BRUSSELS (AP) — The European Union hit out Thursday against Russia’s move to fast-track citizenship applications from people living in conflict areas in eastern Ukraine, slamming it as an attack on Ukraine’s sovereignty that would undermine an already-fragile peace agreement.
Russian President Vladimir Putin signed a decree Wednesday to expedite the applications from some Ukrainians living in areas held by Russia-backed separatists in under three months. Those granted Russian citizenship would have to swear allegiance to Russia.
In a joint statement, France and Germany — European guarantors of the 2015 Minsk peace accord — said the decree “goes against the spirit and aims of the Minsk agreement.”
More than 13,000 people have been killed in fighting between Ukrainian troops and Russian-backed separatists in eastern Ukraine.
“This is the opposite of the urgently necessary contribution toward de-escalation,” the German foreign ministry said.
European Commission spokeswoman Maja Kocijancic said “we expect Russia to refrain from actions that are against the Minsk agreements and impede the full reintegration of the non-government controlled areas into Ukraine.”
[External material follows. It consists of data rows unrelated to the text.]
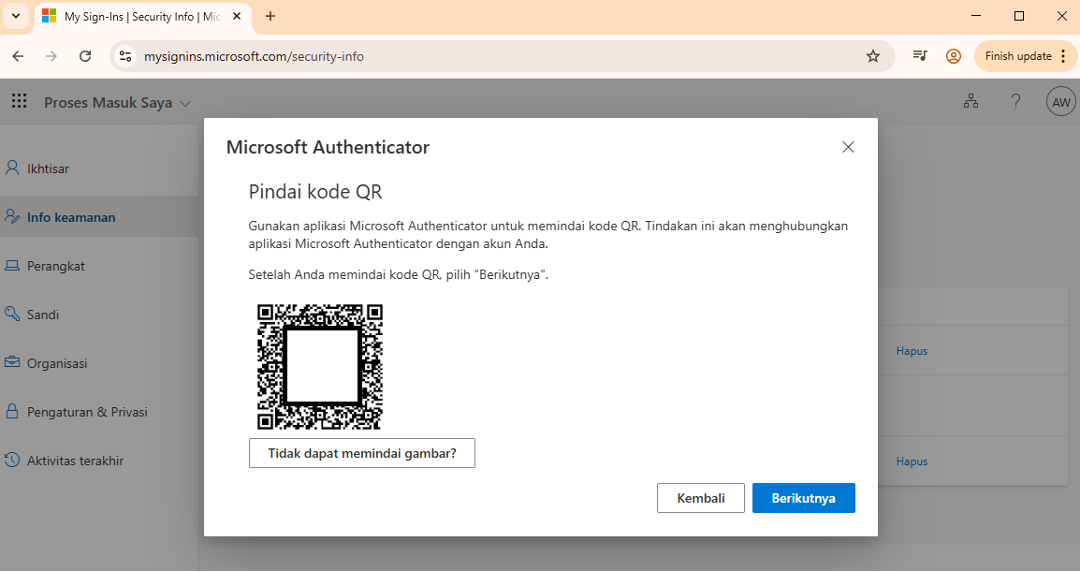The height and width of the screenshot is (572, 1080).
Task: View site information icon in address bar
Action: coord(125,56)
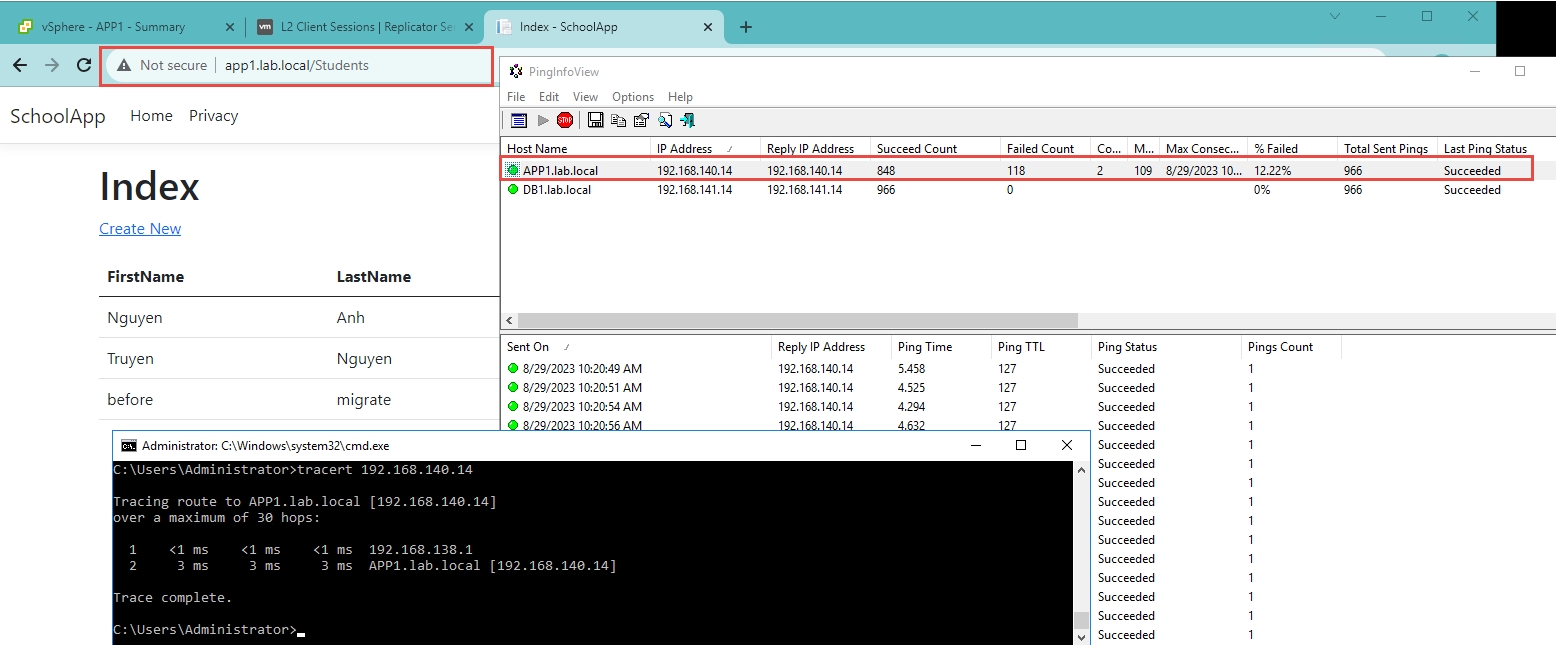The height and width of the screenshot is (645, 1556).
Task: Open the Properties icon in PingInfoView toolbar
Action: (x=641, y=120)
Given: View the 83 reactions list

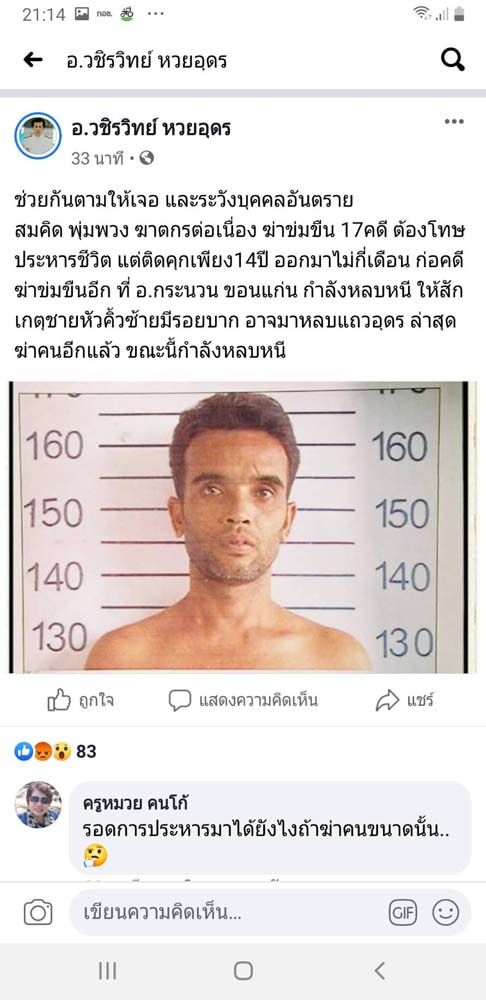Looking at the screenshot, I should point(55,752).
She described the move as “another attack on Ukraine’s sovereignty by Russia.”
The EU imposed sanctions on Russia in 2014 after it annexed Ukraine’s Crimean Peninsula and has continued to prolong the punitive measures over what it maintains is Moscow’s foot-dragging in respecting the Minsk peace agreement.
The new decree was signed just days after the presidential election in Ukraine, and Kocijancic said this “shows Russia’s intention to further destabilize Ukraine and to exacerbate the conflict.”
Volodymyr Zelenskiy, a TV star with no political experience who won a landslide victory in Ukraine’s presidential runoff vote polls Sunday, said Russia’s move confirms its role as an “aggressor state” in the conflict in eastern Ukraine.
Putin defended his decision on Thursday, saying it would help people stranded in areas where Ukrainian government services are not available.
Frank Jordans in Berlin and Nataliya Vasilyeva in Moscow contributed to this report.